The report details the thousands of complaints made by workers reporting dangerous conditions to various government agencies, and the agencies’ failures to protect workers. It notes that throughout the entire pandemic, just one workplace has so far been cited by OSHA in Massachusetts for COVID-19 workplace safety violations. With Black and Brown people disproportionately harmed by the pandemic, the report illustrates the links between race and work-related exposure.
The report highlights workers organizing to fight for safer working conditions. These campaigns include New Bedford seafood processing workers successfully working together to shut down a processing plant for deep cleaning, and school staff demanding that building ventilation and filtration systems be tested, upgraded or installed to prevent needless illness and death before schools open to in-person teaching.
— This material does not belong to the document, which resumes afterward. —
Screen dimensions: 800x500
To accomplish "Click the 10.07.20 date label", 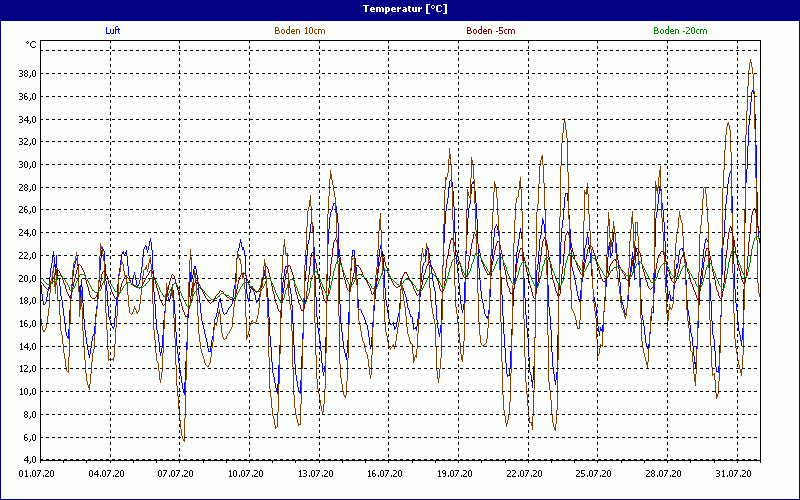I will pyautogui.click(x=245, y=474).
The report calls for dramatic action to be taken to stop workers from getting sick and dying from COVID-19. They include Federal Level actions, such as passing the “HEROES” Act (passed in the House as H.R. 6800), which mandates:
- OSHA to promulgate an Emergency Temporary Standard to protect workers from airborne infectious disease
- Expand the Defense Production Act to increase production and supply of needed PPE and medical supplies
- Extending unemployment insurance, expanding mandated paid sick and family leave, and other protections
At the state and local level, the report demands:
- Ensure that the Massachusetts Department of Labor Standards creates and enforces strong COVID-19 regulations to protect all public and private sector workers (including but not limited to those in healthcare, grocery stores, restaurants and in schools), with requirements for robust ventilation and filtration systems in all indoor environments.
- Passing “occupational presumption” legislation that ensures that any worker reporting to work outside their home who contracts COVID-19 during the pandemic is presumed to have become ill from workplace exposure and can get the Workers Compensations benefits they deserve.
- Passing legislation that would expand paid sick time benefits and provide additional protections and needed support to immigrant and low-wage workers.